Маленькая победа открывает перед ним двери в огромный мир. Ясенька стирает слёзы, теснее прижимаясь к моему боку, пока отец пытается утихомирить повисших на нём внучек. Они то и дело порываются бежать вперед к старшему брату, а он осаживает их, завлекая новыми и новыми обещаниями. Усмехаюсь, но не спешу на помощь. Хотел баловать? Теперь пожинай плоды: наши принцессы веревки вьют из бабушки и дедушки, а те рады стараться.

– Совсем взрослый стал.

Прижимаюсь губами к виску любимой.

– Это же хорошо. Сможет заниматься любимым делом, расти, развиваться.

– Угу. – Яся спохватывается и тянет уголки губ вверх. – Я очень рада за него. Но взрослая жизнь коварная. Мне страшно.

– Не надо бояться. У нашего сына есть главное – наша поддержка. И наша любовь.

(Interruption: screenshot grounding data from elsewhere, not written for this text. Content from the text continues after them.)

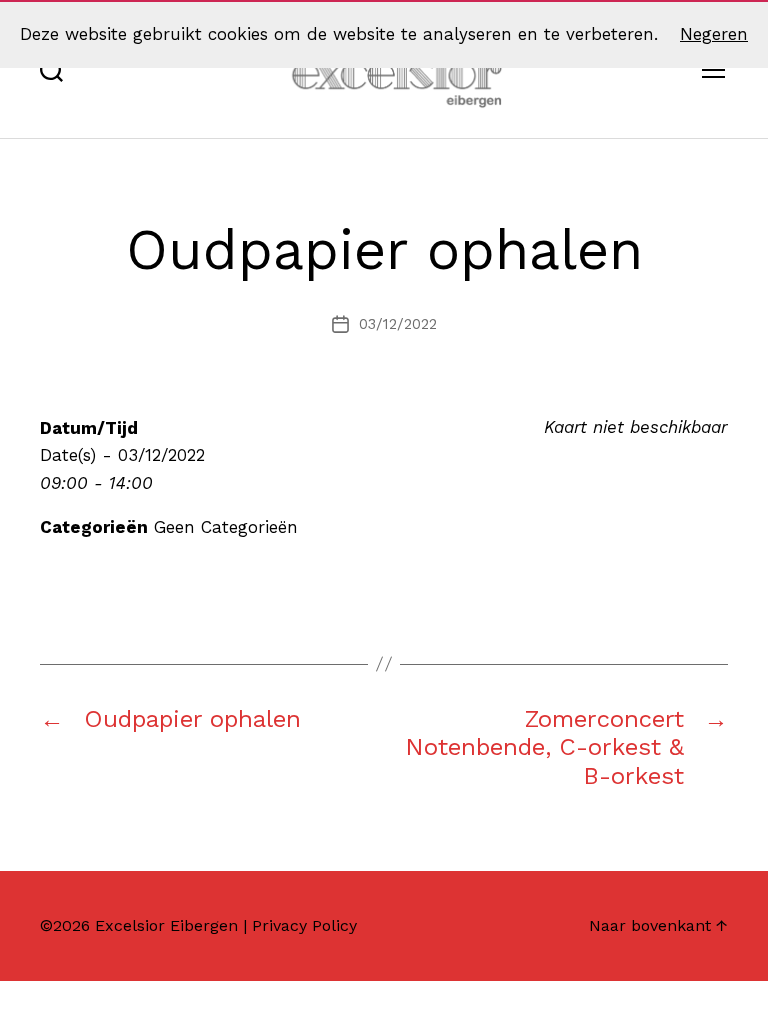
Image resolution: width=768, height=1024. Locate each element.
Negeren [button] (714, 34)
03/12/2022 (398, 324)
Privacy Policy (304, 925)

Крепче сжимаю объятия и прикрываю глаза. Вслушиваюсь в слова сына, который произносит заготовленную заранее речь. Несколько дней мы репетировали, чтобы она получилась динамичной и не нудной.

– Ой!

Ясенька прикрывает рукой рот, а я выныриваю из состояния нирваны. Мы моментально реагируем на изменившийся голос сына.

– Этого в тексте же… Лёнь?

– Всё вижу, – шепчу Ясе. – Вырос наш мальчик, вырос.

Илай передаёт микрофон секретарю и опускается на сцене на одно колено. Перед ним стоит его девушка Аня с алеющими щеками. Вот шельмец, а? Но красиво сделал. Мой сын!

Я сам когда-то также сделал. Приехал встречать Есению после занятий и сделал предложение прямо на универской парковке под прицелом сотни глаз. Решил, что на публике больше шансов услышать «да». Вот и сын пошёл по моим стопам.

– Ясь, люблю тебя! – Поворачиваюсь и целую жену. На нас смотрят, но я не обращаю никакого внимания. – Люблю тебя, Ясенька моя.

– И я тебя. Очень-очень люблю.

Это главное. А с остальным мы справимся….


***

Послесловие и то, что осталось за кадром

Злодей в лице Григория наказан. Конечно, осудить его не удалось, но ни Лёня, ни Ясенька больше никогда о нём не слышали.

Сразу после больницы наш бравый полицейский забрал свою любимую с собой и от себя больше не отпускал. Со службы он ушёл и занялся собственным делом, но помогать людям не перестал.

У главного героя, к слову, есть реальный прототип. Его зовут Виктор, и живёт он в Красном Селе, расположенном в часе езды (плюс—минус) от Санкт—Петербурга.

Ах да! Тренчики )))) Это выражение, которое используют некоторые военные для обозначения застолья а-ля «чем Бог пошлет». На самом деле тренчик – это такой элемент в виде кожаного колечка на ремне, в который засовывается сам ремень, чтобы избежать свисания.